Cannabis terapeutica, Stocker ora frena

L’assessore: «Non è detto che il ministero accetti», ma l’associazione dei malati punta al via libera



BOLZANO. E adesso cosa accade? E' la domanda che ronza nell'aria dopo l'approvazione dell'altro giorno della mozione sulla richiesta di coltivazione della cannabis con scopo medicale in territorio altroatesino. L'assessore alla sanità Martha Stocker frena, ma le prospettive concrete sono legate essenzialmente alla volontà ministeriale. Palpabile lo scarso entusiasmo della rappresentante di giunta sull'indirizzo ricevuto dal consiglio, ma l'iter va avviato. «Entro le prossime ore farò partire la richiesta ai ministeri della salute e della difesa. Non è affatto detto che accettino». In ogni caso porta chiusa sull’opzione di coltivare al centro provinciale di Laimburg: eventualità stralciata anche dalla mozione. «Non è adeguato. Nel modo più assoluto non voglio militarizzarlo». In caso di via libera governativo, però, bisognerà pensare a delle alternative. «Al momento non è oggetto delle mie riflessioni. Ricordiamoci che non è affatto automatico il meccanismo per cui l’approvazione della mozione porta alla coltivazione. Capisco l’esigenza di abbattere i costi che per i malati sono di 35 euro a grammo, ma in questa vicenda ci sono delle associazioni di idee che non mi piacciono».

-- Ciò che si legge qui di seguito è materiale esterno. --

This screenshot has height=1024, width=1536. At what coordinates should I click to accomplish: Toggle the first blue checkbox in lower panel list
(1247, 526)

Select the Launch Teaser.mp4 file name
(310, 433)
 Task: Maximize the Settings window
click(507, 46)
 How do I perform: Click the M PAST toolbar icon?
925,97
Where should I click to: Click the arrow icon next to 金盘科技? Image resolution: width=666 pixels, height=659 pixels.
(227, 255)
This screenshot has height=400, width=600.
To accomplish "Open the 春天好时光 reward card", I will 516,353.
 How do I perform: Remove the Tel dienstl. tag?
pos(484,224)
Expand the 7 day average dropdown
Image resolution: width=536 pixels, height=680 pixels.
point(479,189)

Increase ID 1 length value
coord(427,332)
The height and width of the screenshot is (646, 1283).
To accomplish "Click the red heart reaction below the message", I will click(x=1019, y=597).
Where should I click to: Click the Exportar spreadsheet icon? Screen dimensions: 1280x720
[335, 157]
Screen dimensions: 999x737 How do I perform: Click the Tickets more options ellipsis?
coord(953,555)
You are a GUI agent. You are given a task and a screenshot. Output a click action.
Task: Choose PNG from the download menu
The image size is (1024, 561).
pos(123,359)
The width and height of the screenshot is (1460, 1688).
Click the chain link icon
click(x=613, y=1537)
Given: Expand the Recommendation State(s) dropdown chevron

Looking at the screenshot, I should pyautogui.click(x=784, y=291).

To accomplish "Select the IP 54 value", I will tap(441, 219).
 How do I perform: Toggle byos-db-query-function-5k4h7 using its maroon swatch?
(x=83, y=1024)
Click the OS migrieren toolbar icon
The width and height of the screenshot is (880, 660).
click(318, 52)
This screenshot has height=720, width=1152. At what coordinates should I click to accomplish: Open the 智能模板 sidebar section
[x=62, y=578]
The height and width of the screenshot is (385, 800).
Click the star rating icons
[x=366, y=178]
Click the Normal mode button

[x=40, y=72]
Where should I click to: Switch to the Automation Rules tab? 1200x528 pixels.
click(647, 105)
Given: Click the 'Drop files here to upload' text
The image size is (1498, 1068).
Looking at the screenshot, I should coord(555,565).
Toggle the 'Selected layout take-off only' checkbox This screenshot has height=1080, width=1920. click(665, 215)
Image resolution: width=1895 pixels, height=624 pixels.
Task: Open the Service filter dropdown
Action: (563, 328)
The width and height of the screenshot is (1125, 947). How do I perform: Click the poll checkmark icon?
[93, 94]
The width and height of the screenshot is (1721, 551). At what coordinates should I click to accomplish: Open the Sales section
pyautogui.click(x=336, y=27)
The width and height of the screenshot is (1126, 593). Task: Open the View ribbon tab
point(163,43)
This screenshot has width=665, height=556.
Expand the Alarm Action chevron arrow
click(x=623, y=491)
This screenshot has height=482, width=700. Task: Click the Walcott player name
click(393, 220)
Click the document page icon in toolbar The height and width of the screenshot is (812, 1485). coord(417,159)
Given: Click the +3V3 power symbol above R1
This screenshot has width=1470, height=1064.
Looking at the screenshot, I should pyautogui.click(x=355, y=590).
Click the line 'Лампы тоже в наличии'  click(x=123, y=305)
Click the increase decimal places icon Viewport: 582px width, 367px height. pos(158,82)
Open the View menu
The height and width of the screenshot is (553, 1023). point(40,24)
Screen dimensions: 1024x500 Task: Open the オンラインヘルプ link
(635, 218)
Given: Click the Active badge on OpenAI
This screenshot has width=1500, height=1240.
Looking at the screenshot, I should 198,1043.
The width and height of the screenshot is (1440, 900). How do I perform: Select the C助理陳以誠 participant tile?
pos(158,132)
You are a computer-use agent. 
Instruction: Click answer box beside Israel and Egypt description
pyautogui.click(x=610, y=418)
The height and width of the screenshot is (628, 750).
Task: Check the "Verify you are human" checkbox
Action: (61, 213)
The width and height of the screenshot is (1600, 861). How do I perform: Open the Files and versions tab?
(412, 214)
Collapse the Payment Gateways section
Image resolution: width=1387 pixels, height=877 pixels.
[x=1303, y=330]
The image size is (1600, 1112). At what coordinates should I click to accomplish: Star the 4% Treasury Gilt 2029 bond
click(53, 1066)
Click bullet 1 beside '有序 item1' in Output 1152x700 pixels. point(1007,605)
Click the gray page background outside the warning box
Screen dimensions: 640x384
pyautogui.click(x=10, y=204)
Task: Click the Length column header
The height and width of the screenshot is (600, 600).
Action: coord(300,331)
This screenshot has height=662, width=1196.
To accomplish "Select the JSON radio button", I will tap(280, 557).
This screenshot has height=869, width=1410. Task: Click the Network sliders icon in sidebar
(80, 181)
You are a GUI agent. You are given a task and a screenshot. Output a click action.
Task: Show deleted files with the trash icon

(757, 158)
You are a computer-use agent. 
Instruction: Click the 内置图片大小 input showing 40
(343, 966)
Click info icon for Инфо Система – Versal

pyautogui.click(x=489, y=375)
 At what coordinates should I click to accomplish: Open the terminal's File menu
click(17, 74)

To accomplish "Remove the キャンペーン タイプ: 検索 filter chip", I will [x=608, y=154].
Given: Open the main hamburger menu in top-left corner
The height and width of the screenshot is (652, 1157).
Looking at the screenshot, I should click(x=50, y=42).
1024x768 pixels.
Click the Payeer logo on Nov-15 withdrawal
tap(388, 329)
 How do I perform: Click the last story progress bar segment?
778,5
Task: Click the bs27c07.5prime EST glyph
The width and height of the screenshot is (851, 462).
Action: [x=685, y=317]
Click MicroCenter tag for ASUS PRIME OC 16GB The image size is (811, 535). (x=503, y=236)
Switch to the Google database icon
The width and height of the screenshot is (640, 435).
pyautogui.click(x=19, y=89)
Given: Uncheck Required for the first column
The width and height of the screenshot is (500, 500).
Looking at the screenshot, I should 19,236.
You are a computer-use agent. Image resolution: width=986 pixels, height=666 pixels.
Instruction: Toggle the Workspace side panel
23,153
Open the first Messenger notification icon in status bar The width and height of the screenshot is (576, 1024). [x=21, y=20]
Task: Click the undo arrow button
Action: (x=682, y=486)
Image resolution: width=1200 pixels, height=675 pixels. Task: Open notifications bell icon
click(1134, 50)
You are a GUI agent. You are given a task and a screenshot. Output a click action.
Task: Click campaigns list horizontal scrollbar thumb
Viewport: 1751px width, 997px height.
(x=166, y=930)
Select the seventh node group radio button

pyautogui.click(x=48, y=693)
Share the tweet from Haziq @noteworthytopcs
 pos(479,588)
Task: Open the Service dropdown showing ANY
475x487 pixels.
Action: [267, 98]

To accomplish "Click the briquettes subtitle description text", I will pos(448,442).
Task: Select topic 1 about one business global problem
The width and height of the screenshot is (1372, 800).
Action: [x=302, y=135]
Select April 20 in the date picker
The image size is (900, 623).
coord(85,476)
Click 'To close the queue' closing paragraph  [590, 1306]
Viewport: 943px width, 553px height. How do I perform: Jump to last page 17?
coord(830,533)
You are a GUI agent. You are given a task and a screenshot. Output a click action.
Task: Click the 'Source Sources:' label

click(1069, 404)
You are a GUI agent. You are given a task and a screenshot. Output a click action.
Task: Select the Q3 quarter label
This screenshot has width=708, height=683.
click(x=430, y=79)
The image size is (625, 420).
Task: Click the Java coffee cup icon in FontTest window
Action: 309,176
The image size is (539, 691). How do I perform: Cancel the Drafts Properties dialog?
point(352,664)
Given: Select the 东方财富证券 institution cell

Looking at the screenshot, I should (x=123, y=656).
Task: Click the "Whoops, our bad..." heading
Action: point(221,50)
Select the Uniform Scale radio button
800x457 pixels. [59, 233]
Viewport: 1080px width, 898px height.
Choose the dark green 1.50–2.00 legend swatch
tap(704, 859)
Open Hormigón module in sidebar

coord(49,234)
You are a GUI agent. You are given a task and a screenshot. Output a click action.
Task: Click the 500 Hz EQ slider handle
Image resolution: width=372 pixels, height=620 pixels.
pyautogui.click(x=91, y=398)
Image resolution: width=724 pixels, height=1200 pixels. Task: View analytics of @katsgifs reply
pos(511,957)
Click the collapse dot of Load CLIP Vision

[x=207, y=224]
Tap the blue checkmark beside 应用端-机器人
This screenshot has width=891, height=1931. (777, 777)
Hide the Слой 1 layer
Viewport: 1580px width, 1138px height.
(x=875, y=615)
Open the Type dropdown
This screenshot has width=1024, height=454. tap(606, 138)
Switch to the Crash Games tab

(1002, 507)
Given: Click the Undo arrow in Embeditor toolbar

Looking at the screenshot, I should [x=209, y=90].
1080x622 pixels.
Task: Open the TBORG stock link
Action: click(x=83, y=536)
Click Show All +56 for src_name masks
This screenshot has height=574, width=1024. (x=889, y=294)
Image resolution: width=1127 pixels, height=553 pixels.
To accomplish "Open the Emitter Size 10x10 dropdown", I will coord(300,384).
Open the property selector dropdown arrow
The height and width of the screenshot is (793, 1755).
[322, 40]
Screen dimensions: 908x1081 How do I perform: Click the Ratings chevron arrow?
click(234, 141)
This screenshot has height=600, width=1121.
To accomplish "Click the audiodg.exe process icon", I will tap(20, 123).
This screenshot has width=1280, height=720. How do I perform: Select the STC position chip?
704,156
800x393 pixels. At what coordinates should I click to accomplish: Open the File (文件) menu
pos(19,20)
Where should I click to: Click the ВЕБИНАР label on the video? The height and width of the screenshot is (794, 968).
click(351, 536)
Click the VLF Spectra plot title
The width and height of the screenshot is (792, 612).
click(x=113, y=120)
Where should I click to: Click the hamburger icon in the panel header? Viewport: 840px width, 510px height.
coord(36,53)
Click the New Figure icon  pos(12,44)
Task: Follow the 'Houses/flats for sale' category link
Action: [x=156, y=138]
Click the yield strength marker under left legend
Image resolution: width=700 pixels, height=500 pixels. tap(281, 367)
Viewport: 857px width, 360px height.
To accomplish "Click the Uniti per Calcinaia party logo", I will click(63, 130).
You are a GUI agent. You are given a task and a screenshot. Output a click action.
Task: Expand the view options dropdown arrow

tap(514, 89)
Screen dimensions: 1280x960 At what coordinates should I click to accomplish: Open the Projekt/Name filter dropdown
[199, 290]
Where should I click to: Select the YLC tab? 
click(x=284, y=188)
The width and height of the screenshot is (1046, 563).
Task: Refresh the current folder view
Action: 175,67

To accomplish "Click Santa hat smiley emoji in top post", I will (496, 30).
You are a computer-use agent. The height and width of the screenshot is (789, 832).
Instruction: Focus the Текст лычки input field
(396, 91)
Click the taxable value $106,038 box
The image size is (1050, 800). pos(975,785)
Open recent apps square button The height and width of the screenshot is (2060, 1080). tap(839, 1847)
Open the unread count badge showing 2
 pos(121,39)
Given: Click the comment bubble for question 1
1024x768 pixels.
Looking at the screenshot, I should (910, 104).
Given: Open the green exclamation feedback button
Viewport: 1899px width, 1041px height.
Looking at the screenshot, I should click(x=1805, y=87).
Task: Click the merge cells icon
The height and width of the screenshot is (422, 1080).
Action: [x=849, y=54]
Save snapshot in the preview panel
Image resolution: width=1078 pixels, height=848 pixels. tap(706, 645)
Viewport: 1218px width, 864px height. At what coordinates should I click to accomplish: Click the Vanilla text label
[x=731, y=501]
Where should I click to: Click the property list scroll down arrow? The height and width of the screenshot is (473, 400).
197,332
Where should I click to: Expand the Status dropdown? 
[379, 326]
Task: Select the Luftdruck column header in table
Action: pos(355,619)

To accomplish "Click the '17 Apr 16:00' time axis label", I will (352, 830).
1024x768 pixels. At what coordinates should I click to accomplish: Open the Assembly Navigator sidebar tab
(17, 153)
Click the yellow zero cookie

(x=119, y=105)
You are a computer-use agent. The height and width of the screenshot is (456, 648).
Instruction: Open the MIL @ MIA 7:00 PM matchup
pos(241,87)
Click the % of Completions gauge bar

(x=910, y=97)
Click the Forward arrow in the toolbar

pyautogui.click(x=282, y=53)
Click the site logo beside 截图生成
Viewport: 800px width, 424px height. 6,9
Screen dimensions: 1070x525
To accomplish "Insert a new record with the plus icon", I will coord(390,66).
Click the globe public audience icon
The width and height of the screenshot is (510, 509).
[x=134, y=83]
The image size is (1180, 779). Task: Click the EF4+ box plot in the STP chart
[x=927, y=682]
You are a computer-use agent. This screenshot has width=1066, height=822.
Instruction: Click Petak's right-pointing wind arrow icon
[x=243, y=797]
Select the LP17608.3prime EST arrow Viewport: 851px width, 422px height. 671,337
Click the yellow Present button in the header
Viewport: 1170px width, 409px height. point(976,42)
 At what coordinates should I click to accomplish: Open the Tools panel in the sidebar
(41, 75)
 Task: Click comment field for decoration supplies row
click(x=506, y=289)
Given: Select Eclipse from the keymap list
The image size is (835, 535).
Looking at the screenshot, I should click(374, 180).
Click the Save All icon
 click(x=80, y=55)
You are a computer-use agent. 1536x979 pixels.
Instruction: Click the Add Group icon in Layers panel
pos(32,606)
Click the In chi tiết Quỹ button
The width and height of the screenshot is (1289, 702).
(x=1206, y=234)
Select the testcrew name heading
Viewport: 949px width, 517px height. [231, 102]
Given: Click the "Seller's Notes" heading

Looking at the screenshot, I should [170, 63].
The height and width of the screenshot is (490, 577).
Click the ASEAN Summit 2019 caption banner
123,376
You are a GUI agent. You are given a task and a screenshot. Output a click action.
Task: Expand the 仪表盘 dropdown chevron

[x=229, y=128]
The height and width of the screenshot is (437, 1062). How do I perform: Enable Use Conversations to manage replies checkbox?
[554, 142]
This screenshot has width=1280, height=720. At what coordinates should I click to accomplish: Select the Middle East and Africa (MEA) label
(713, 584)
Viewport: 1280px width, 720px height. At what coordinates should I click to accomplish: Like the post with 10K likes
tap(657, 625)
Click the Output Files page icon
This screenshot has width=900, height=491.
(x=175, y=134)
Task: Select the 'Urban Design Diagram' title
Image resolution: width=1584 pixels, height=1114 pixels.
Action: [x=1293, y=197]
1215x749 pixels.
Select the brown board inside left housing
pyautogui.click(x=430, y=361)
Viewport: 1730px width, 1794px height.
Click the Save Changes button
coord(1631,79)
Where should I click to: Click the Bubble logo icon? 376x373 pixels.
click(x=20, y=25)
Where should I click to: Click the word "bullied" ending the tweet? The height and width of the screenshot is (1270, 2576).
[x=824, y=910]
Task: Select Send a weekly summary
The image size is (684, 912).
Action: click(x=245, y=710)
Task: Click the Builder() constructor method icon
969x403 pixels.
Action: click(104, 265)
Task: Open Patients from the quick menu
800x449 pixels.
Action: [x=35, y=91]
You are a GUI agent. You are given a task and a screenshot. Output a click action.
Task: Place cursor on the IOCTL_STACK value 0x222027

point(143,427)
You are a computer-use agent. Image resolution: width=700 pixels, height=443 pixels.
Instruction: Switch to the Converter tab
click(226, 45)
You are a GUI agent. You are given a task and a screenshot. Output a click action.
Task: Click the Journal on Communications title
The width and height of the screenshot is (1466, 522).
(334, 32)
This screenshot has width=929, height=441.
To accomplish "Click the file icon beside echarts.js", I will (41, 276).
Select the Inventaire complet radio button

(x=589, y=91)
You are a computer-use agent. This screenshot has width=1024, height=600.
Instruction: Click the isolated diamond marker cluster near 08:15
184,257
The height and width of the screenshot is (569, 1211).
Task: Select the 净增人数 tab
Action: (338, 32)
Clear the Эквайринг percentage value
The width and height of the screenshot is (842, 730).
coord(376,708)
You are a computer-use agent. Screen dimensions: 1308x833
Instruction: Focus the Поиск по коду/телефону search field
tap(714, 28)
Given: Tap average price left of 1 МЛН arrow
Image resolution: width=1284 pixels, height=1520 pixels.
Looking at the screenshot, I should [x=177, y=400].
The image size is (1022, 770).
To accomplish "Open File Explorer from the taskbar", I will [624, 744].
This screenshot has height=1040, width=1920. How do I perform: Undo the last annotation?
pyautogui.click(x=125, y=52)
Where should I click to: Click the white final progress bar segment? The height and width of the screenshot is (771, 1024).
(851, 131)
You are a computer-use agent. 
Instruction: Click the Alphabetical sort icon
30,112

Si teme, insomma, una deriva un po’ troppo libera. «Non è assolutamente così - la replica del vicepresidente dell’associazione per la cannabis terapeutica Stefano Balco - perchè l’uso e le prescrizioni sono precise e inviolabili». La novità è che tutta la filiera potrebbbe essere messa in piedi sul territorio altoatesino. «Una volta acquisite le talee da Rovigo potremmo farle crescere e purificarle dalle muffe attraverso raggi gamma direttamente all’ospedale di Bolzano». Quante probabilità ci sono di vedere tutto questo nel concreto? «Onestamente ci sono perchè l’orientamento è quello di cercare dei progetti pilota. Comunque l’assessore Stocker non ha capito che i militari nella struttura di Firenze ci sono solo perchè l’edificio è militare, non per sorvegliare le piante. Qui nessuno li imporrebbe». Piemonte e Puglia, intanto, hanno già avanzato richieste simili. «Sì, attendono delle risposte. Anche in Trentino ci sono due coltivazioni, una in val di Cembra e l’altra a Villazzano, ma si tratta di piante che devono essere stabilizzate. Sostanzialmente lontane dal poter essere già usate come scopo medicale. Sono sperimentazioni».